The management of sewage sludge is increasingly challenging due to the presence of persistent organic micropollutants such as PFAS and pharmaceuticals. In Denmark, 20% of sewage sludge is PFAS-contaminated, with disposal costs rising by a factor of 5–10. This study explores the AquaGreen HECLA technology at a full-scale plant at Fårevejle in Denmark —an innovative sludge drying and pyrolysis process that not only eliminates micropollutants but is also climate- and energy-positive. The process incorporates autothermal drying and pyrolysis with after combustion of all pyrolysis gas achieving over 95% degradation of organic micropollutants. PFAS in the biochar is reduced by 99.9%, leaving no detectable residues in the resulting biochar or flue gas. Pharmaceuticals are also eliminated at rates exceeding 97%, alongside LAS, nonylphenols, DEHP, and microplastics.  The resulting biochar complies with regulatory standards, including PAH thresholds for soil use, and captures approximately 1 tonne CO₂e per tonne of biosolids biochar.

» Dataset entries
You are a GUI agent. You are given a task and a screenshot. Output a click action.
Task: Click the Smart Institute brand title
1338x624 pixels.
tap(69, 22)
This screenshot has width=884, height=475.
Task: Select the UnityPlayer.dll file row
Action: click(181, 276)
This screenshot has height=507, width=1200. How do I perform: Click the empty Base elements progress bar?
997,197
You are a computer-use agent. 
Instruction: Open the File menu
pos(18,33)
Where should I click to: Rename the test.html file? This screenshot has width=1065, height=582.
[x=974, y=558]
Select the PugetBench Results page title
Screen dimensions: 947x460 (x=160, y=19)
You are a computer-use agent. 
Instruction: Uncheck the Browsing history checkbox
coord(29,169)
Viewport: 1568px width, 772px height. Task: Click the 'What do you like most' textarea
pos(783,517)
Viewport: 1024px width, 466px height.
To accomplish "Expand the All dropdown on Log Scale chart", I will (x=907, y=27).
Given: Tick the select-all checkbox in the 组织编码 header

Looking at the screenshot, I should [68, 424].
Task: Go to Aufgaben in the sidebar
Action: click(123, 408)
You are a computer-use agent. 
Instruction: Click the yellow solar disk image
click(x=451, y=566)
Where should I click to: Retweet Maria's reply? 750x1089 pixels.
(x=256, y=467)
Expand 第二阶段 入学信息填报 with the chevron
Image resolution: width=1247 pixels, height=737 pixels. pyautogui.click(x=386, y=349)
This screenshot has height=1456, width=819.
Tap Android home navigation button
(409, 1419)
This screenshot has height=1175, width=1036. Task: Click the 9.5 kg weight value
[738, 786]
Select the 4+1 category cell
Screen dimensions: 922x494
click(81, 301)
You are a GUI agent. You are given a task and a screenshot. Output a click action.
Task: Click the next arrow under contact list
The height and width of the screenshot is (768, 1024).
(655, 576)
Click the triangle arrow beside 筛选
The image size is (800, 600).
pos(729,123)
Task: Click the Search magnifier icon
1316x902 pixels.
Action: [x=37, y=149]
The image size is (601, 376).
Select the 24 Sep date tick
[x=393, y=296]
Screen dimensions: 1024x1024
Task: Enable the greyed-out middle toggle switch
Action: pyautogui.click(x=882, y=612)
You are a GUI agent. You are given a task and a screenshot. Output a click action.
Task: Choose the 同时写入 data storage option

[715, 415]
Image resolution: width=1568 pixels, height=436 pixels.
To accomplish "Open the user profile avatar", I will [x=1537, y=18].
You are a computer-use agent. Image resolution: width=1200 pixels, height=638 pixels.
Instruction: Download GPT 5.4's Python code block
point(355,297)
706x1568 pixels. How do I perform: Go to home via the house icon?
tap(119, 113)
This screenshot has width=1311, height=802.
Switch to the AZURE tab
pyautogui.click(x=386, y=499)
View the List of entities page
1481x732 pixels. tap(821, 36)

» Task item
Decide whether each statement agrees with the sewage sludge text, answering yes or no and quoting the words of the text that settle it: (a) One fifth of Danish sewage sludge is contaminated with PFAS. (b) The technology was studied at a small pilot plant. (c) Pharmaceuticals are removed at rates above 97%. The lines after the text come from a separate source.

» Final answer
(a) Yes: "In Denmark, 20% of sewage sludge is PFAS-contaminated"
(b) No: "at a full-scale plant at Fårevejle in Denmark"
(c) Yes: "Pharmaceuticals are also eliminated at rates exceeding 97%"